The loss of the ability to smell can be dangerous. We are warned of a fire by the smell of smoke. Smell is often the first warning of a natural gas or propane leak. More important is that the loss of sense of smell is a warning of impending health problems: obesity, diabetes, hypertension, malnutrition, Parkinson's, MS, Alzheimer's can all be signaled by the loss or partial loss of the sense of smell.
It's been 10 or 15 years since I have been able to sense smells normally. I seem to be lucky that I can still taste foods with my mouth and throat aided by freshly ground red or black pepper or curry powder. Mostly I try not to agonize over my lost senses. I think the best answer is to try developing a love for remaining senses.

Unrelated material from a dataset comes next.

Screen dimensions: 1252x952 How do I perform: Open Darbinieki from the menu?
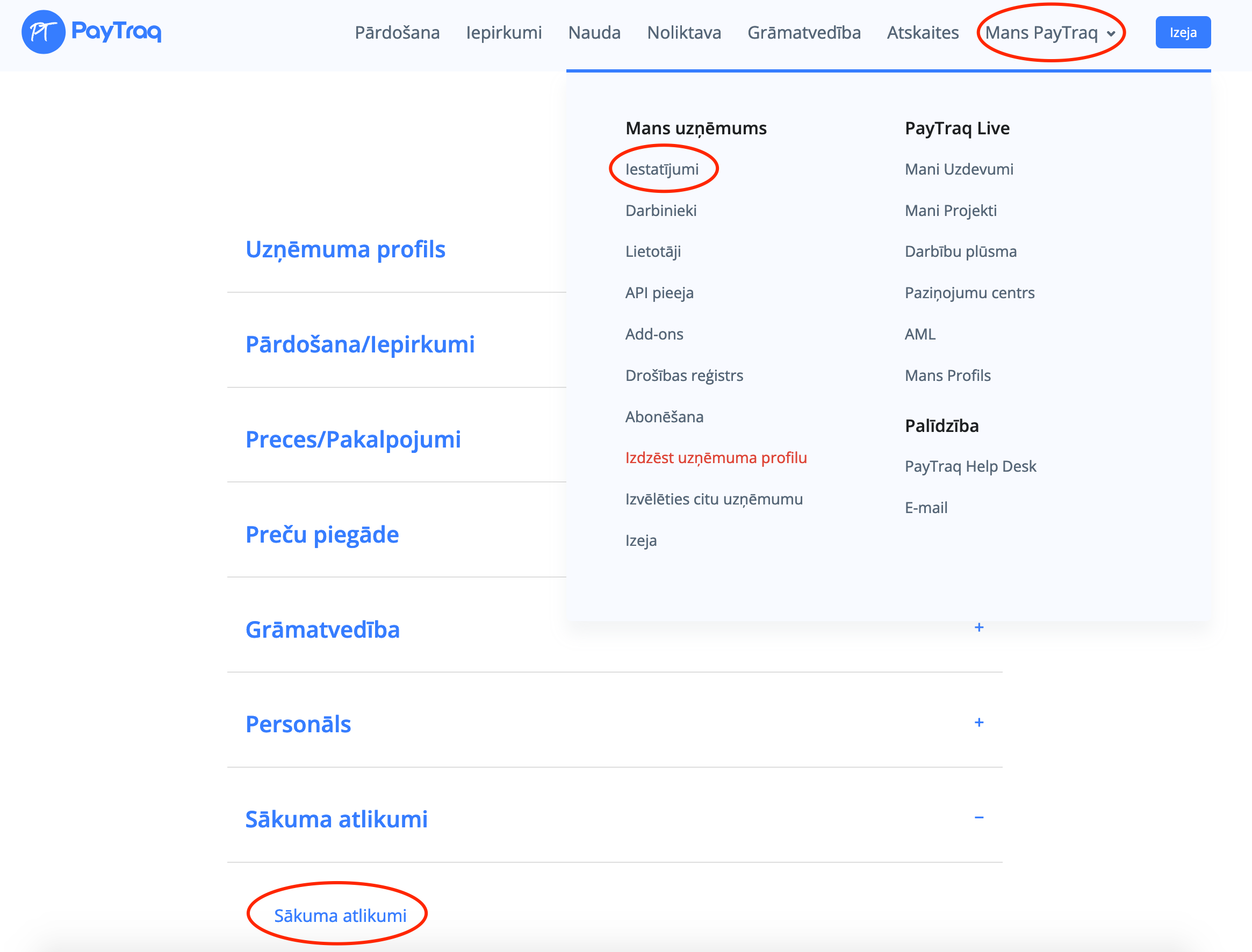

Some people can be treated successfully. A drug interaction could be the cause of olfactory loss might be correctable. Changing a medicine might work or for some a spontaneous recovery might be caused by the regeneration of the olfactory neurons. I tried zinc ascorbate last month and it did restore some slight ability to taste and smell but my wife took it away from me after 30 days telling me that I would have to wait a month or so before using it again for 30 days.
Some people have found that by taking theophylline, a broncodilator to relax smooth muscle contraction, they have regained their sense of smell. This is not recommendation, it is an observation indicating that there will be safer pathways developed.
Olfactory research is going on at universities and medical centers across the US. Some research is showing scientists how the parts of the olfactory system which sense and identify smells interact with other physical and neurological parts of the olfactory system.
Perhaps, as the result of treatments developed in the next few years, I will be able to sit with my wife and savour a meal that I will remember the rest of my life, like the one in Montreal 40 years ago that I'm remembering now.
Refer a friend or relative to the PARS - Parkinson Associated Risk Study.
Although the study initially wanted people with first-degree relatives, they soon found that it didn't make a difference if the person was a relative of a PWP or not. While they prefer people over 60 years of age, people with a family member with PD may be eligible if under 60.
The goal is to study early warning signs. We all know that early diagnosis means that treatment can be initiated sooner. Now that we know there is more than one treatment or therapy which might slow progression, early diagnosis becomes more imperative.
New Parkinson's disease diagnostics are being developed by a 4 continent task force, the International Parkinson and Movement Disorder Society (MDS) task force.
According to a Foxfeed blog entry posted by Maggie McGuire Kuhl on 11/23/2015, Dr Robert B Postuma of Montreal General Hospital had this to say about using loss of sense of smell in both diagnosis and in differential diagnosis.
It’s a supportive criterion because we know that 80 percent of Parkinson’s patients have lost their sense of smell. And up to 80 percent of people who have alternate causes (PSP, MSA, essential or dystonic tremor) have normal smell.